Your body is designed to withstand loads but if you have a lot of tension in your abdominals, muscles that are over toned, muscles that are under used, and extra pressure exerted from non-optimal breathing patterns, then your body cannot withstand those loads.

These occurrences happen from faulty breathing patterns, imbalanced muscles, and repetitive movement patterns that are not balanced.
Is Diastasis Recti Permanent?
For many people, not at all. A diastasis recti takes time to close the gap because connective tissue takes time to strengthen again but is possible.

New research shows that it is less important if the gap closes all the way and more important to find function in the core muscles.
How do I Fix a Diastasis Recti?
With a good program that ensure that you are taking care of the root causes. Common root causes are alignment issues, breathing patterns, muscle imbalances, and too much intra-abdominal pressure. Finding a program- like Restore Your Core – that targets those issues thoroughly is essential to healing a DR.

By working on your alignment, your breathing patterns, your habits and doing corrective exercises to rebuild strength the right way.
The work is to find function in your core muscles by rebalancing your whole body.
What Exercises Should I Avoid Doing?
Any activity that causes bulging in your abs can make it worse. Until you have a functional core – then you want to avoid sit-ups, crunches, curl-ups and any exercise that makes your abs bulge.
Will by Belly be Flat Once I Close the Diastasis Recti?
Not necessarily. If you carry extra fat in your midsection, then there will be an addition of tone to your midsection once you resolve your Diastasis Recti buttoning muscles does not always equate to losing fat.
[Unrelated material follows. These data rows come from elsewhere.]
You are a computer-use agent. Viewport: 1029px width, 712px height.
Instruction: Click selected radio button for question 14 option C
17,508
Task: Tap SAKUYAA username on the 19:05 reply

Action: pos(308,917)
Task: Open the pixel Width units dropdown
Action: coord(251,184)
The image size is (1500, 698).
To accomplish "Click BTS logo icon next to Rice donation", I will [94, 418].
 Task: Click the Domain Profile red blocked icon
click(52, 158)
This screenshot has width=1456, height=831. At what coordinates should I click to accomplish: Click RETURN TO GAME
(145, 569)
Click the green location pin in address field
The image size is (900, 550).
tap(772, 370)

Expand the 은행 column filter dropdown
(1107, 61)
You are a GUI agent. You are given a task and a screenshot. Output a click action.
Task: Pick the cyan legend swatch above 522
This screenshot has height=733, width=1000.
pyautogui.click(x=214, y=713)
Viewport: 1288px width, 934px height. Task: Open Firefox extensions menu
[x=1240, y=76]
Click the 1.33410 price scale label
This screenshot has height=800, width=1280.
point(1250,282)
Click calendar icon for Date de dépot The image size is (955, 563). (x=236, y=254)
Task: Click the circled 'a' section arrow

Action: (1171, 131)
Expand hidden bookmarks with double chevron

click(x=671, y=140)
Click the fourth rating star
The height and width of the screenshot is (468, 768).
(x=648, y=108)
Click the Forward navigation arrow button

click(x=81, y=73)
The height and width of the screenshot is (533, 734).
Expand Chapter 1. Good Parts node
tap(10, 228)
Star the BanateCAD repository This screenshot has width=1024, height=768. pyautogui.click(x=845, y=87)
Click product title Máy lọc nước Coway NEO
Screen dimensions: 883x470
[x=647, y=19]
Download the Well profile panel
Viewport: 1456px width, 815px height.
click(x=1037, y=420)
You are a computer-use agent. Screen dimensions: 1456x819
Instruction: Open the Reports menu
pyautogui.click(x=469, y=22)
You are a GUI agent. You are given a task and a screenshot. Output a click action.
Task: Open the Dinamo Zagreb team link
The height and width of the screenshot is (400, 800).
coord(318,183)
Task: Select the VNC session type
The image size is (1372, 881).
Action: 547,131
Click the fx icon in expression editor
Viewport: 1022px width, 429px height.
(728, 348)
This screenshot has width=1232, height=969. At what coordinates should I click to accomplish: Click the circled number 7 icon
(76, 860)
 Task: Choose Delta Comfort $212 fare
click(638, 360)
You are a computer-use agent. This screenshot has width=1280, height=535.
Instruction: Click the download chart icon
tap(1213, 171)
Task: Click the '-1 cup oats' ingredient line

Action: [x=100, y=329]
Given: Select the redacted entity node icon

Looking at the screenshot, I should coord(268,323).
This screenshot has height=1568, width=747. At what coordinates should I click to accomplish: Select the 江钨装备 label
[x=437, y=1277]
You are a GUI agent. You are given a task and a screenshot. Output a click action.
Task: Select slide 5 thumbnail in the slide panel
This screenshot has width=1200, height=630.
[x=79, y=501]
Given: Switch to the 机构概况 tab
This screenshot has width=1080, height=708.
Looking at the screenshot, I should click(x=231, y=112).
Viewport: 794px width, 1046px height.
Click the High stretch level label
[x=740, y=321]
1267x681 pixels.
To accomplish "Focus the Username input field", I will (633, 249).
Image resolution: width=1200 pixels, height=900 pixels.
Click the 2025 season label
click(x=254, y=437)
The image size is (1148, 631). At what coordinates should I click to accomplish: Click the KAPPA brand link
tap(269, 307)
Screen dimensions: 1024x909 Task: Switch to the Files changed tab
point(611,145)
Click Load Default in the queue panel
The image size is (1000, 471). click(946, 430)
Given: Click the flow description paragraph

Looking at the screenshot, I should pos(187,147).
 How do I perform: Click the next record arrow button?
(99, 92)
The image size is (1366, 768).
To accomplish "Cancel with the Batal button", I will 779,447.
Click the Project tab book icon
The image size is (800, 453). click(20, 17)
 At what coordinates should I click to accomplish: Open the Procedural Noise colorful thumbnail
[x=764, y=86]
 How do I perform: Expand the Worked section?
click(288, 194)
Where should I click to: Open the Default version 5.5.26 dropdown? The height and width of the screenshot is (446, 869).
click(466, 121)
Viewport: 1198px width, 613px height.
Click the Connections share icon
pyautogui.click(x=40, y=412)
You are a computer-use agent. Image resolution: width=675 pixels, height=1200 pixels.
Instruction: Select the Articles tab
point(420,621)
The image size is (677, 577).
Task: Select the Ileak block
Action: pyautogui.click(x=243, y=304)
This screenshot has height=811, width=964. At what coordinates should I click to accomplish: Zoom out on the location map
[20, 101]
Anyway- the idea that your belly should be flat is one that was created by the media, so striving for flat is not always what will give you balance and health.
How Do I Check for a Diastasis Recti?
Lie on your back with your knees bent and your feet flat on the floor. Put one hand behind your head for support. Place your fingers in a horizontal position across your belly button. As you exhale lift your head and shoulders just a bit off the floor. You should feel your abdominal muscles close around your fingers. If your feel a gap – then you have a Diastasis Recti. Be sure to feel above and below your belly button too as a Diastasis Recti can be isolated in any of those places.
Diastasis Recti is measured in finger widths. A 1-2 finger width gap or less is considered ok though you still need to take heed with your activities as the gap can widen with certain activities.